De son vrai Simon Lutumba Ndomanueno, est mort le 30 mars 2019 à Paris, à l’âge de 81 ans.
Celui qu’on surnommait le poète avait commencé sa carrière musicale en 1958, il travaillait avant à la firme SEDEC ( Société d’entreprise commerciale du Congo Belge). Il débute à Micra Jazz, en 1959, il intègre avec Jean Kwamy Munsi, Congo Jazz de Gérard Madiata, au sein de cet orchestre, il s’affirme doucement et compose “Simarocca”, sa première œuvre aux éditions Esengo avant d’en produire deux autres à savoir «Muana etike» et «Lisolo ya ndaku» avant d’intégrer l’OK Jazz en 1961, toujours avec Jean Kwamy Munsi, quand Gerard Madiata va en Europe. Et il va y rester jusqu’à la mort de Luambo Makiadi Franco.
Il construit vraiment sa vie professionnelle dans l’OK Jazz , il épouse sa femme Hélène Kelani en 1972, le docteur Niko Kasanda sera son parrain de mariage. Éternel numéro 2, il sera vice-président de l’OK Jazz. Pendant de nombreuses années, Simaro a été vice-président du groupe et dirigé le groupe seul pendant des longues absences de Franco en Europe dans les années 1980. Il se singularisera en apportant sa touche personnelle et des chansons poétiques, il n’avait pas une belle voix ; ce que lui-même avait déclaré lors d’une émission à la télévision comparant sa propre voix à celle d’un crapaud. Lutumba Ndomanueno a été un monstre sacré de la musique, virtuose de la guitare , il fut l’un des meilleurs compositeurs du Congo, après Tabu Ley. On lui doit plusieurs chansons d’anthologie , des classiques , de véritables chefs-d’œuvre dans l’histoire de la rumba congolaise.
On peut citer pêle-mêle : Maya, Verre cassé , Fifi Nazali Innocent , Ebale ya Zaïre, Testament Bowule, Kadima, Faute ya commerçant, Eau bénite , Cœur artificiel, etc…
« Mokolo na kokoma mobange Masivi, nayebi nakotambola na nzete na bala-bala… » chantait Lutumba dans « mabele » interprété par Sam Mangwana « Mabele » un véritable succès ce qui lui a valu le surnom de poète Simaro Masiya (le messie) ou dans Ebale ya Zaïre « Masuwa ekonana loseba ebeti,Masuwa ekonana bolingo pe enani,Masuwa ebungi e na kati ya londende, Bolingo pe ebungi e na kati ya londende Ngai na libongo naleli yo Mbole », une chanson dédiée à son amie Jeanine Mbole « Zuani », sa source d’inspiration.

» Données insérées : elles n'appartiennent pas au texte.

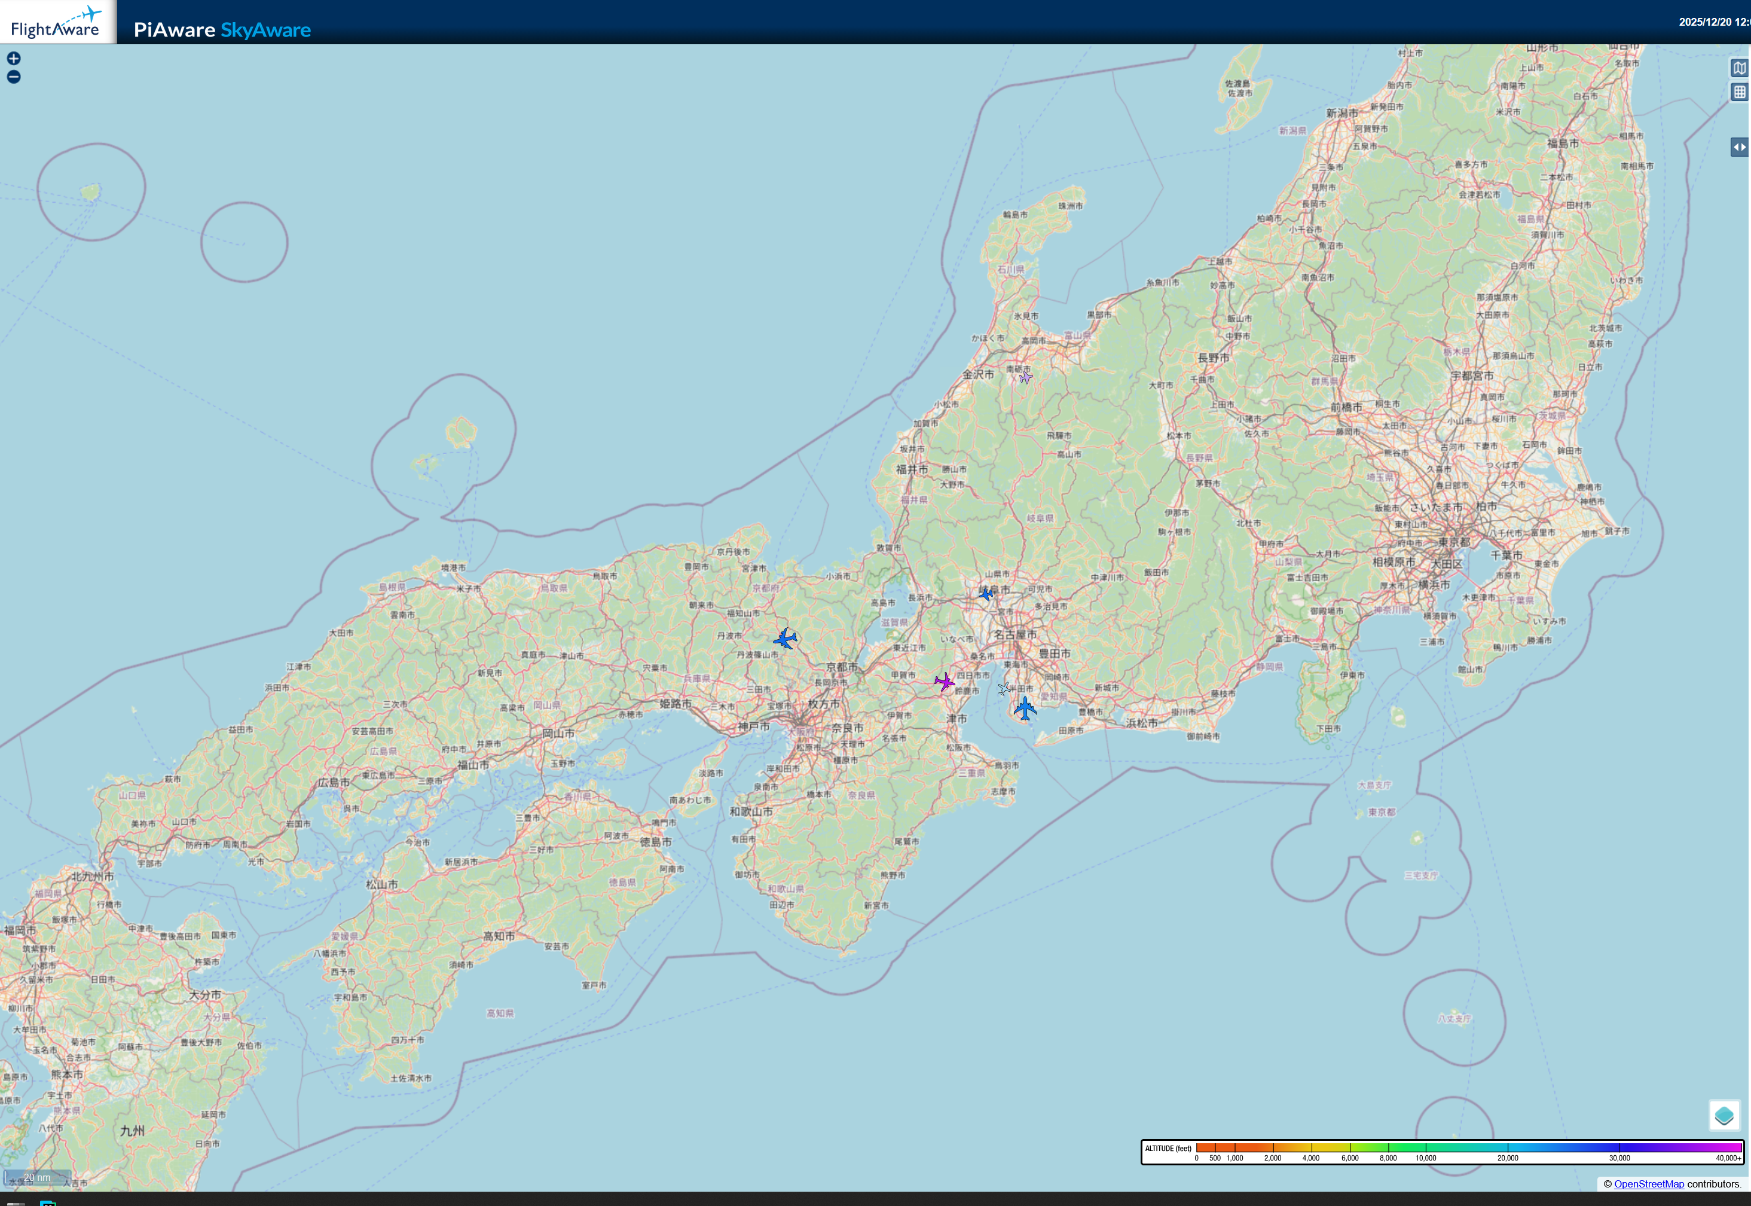Open the OpenStreetMap attribution link
The height and width of the screenshot is (1206, 1751).
(x=1648, y=1184)
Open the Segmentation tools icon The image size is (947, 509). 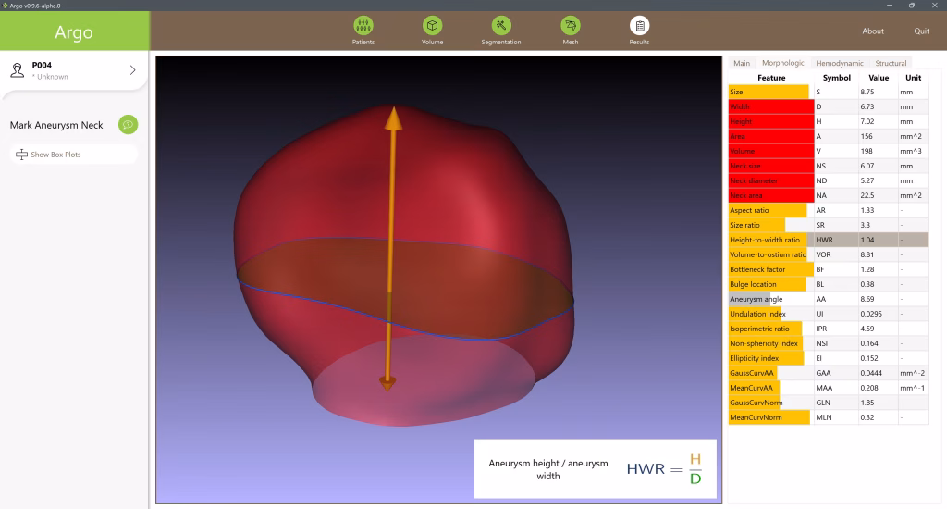pyautogui.click(x=500, y=26)
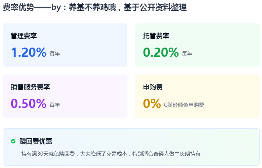This screenshot has height=168, width=262.
Task: Select the 管理费率 card label
Action: pos(23,36)
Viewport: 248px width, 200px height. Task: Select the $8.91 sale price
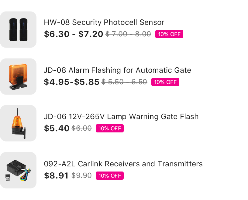click(x=56, y=175)
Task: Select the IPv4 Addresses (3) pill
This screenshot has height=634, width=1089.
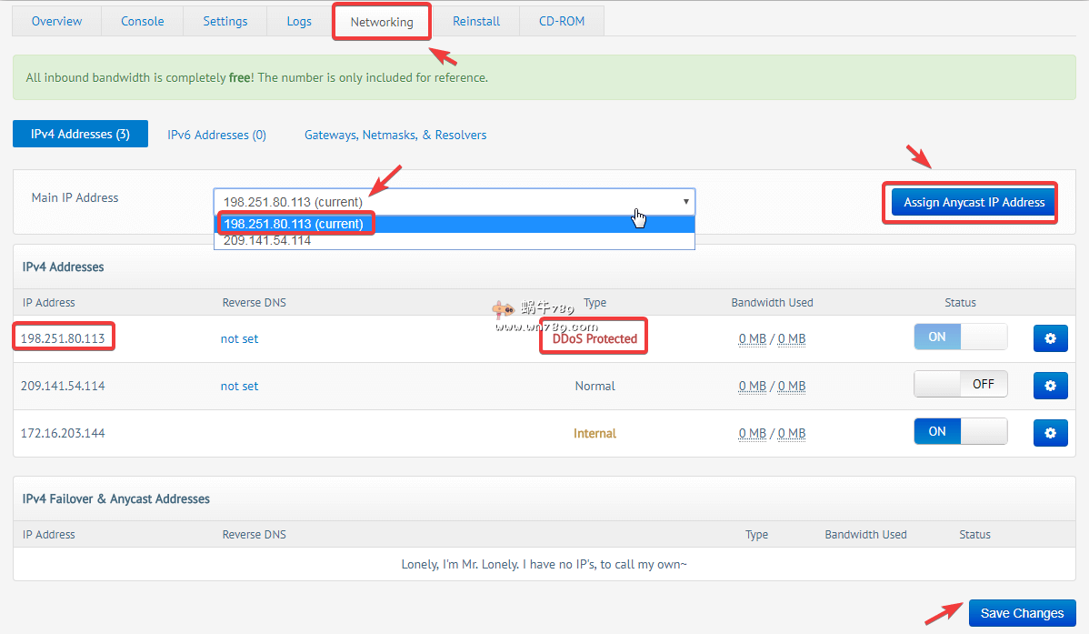Action: click(80, 134)
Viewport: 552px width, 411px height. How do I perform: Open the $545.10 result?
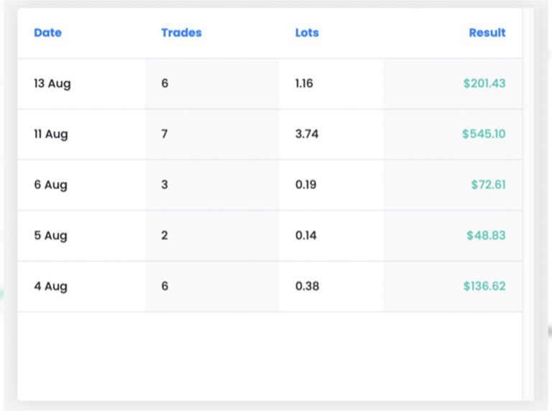click(x=484, y=134)
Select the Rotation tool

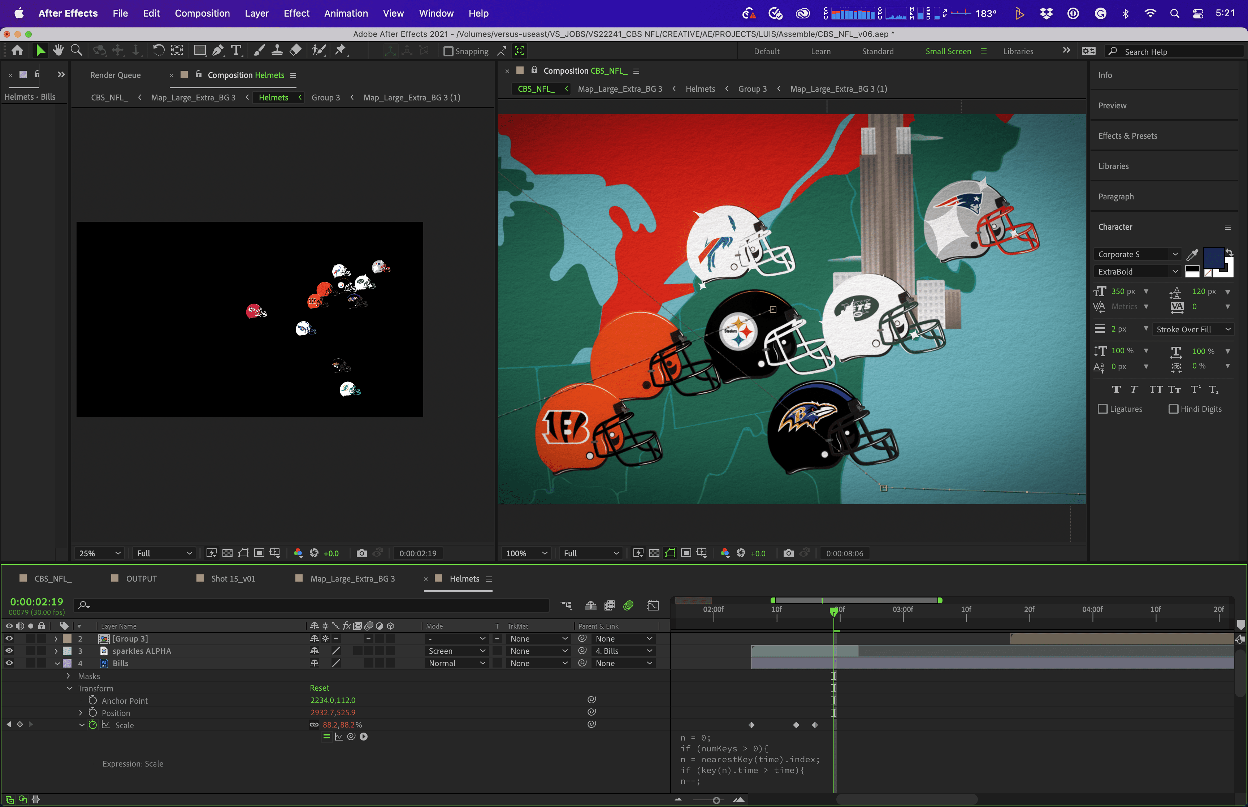tap(158, 50)
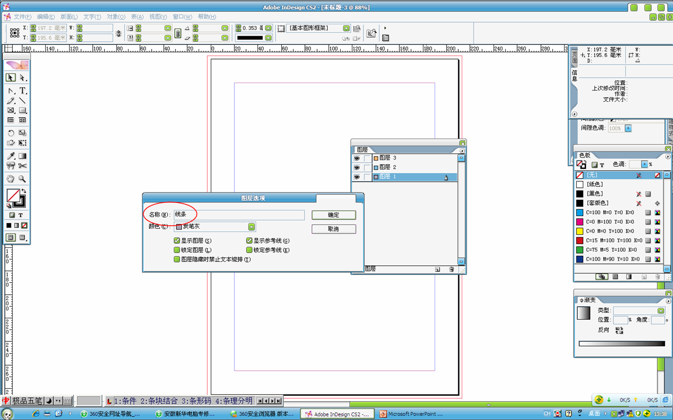This screenshot has height=420, width=673.
Task: Select the Eyedropper tool
Action: coord(11,156)
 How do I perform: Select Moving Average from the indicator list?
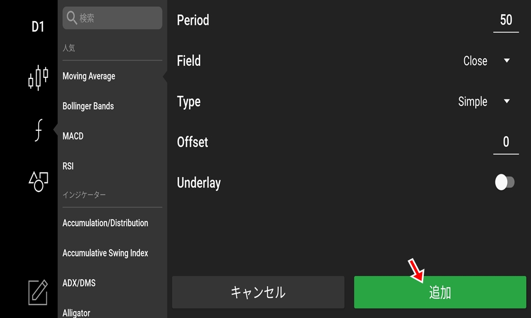coord(88,76)

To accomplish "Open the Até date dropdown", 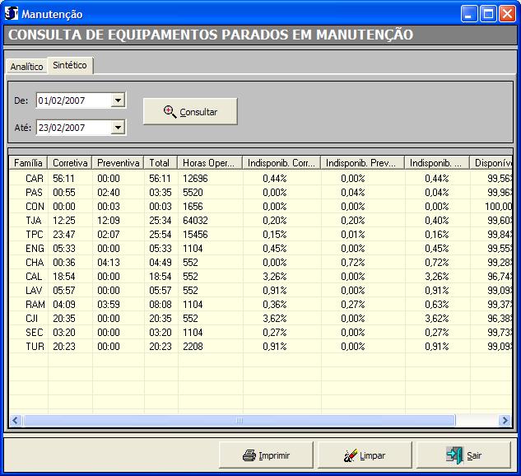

« Kombo y’a Mbole matoyi emesana dit zuani oh » « Chérie okendaka malamu mbole oooeeee nazali se kozela mokolo masuwa ekozonga ». En composant cette chanson, Simaro exprimait un chagrin d’amour, une blessure, un général très puissant à l’époque-la rumeur parle du général Bumba-, courtisait sa dulcinée et l’aurait emenée loin de la capitale en bateau. Impuissant et sans ressources financières, le poète utilisa sa seule arme pour reconquérir son amour : la poésie, la chanson. Dans « Mabele », l’artiste immortalisa de nouveau Jeanne Mbole, une chanson empreinte d’un profond questionnement sur la mort : « Basusu na bisengo, basusu na mawa wapi Mbole ».
Après la mort de Franco Luambo Makiadi en 1989, hérite l’Ok jazz. Il rencontre la famille de Luambo Makiadi et accepte de partager les revenus de 70% à 30% avec la famille. Simaro s’occuperait des musiciens et la famille des avocats, des maisons de disques et des autres intervenants techniques. Suite à un désaccord avec la famille Luambo, Lutumba Simaro, en compagnie de Josky Kiambukuta, Ndombe Opetun, Gerry Kialungana, créent au début de l’année 1994 l’orchestre dénommé Bana Ok. Une année avant son décès ,le poète Lutumba met fin à sa carrière musicale et choisi l’artiste Manda Chante comme son successeur pour diriger l’orchestre Bana Ok. Cette décision impopulaire suscitera la colère des musiciens de Bana OK. Malade , il meurt le 30 mars 2019, à Paris , à l’âge de 81 ans.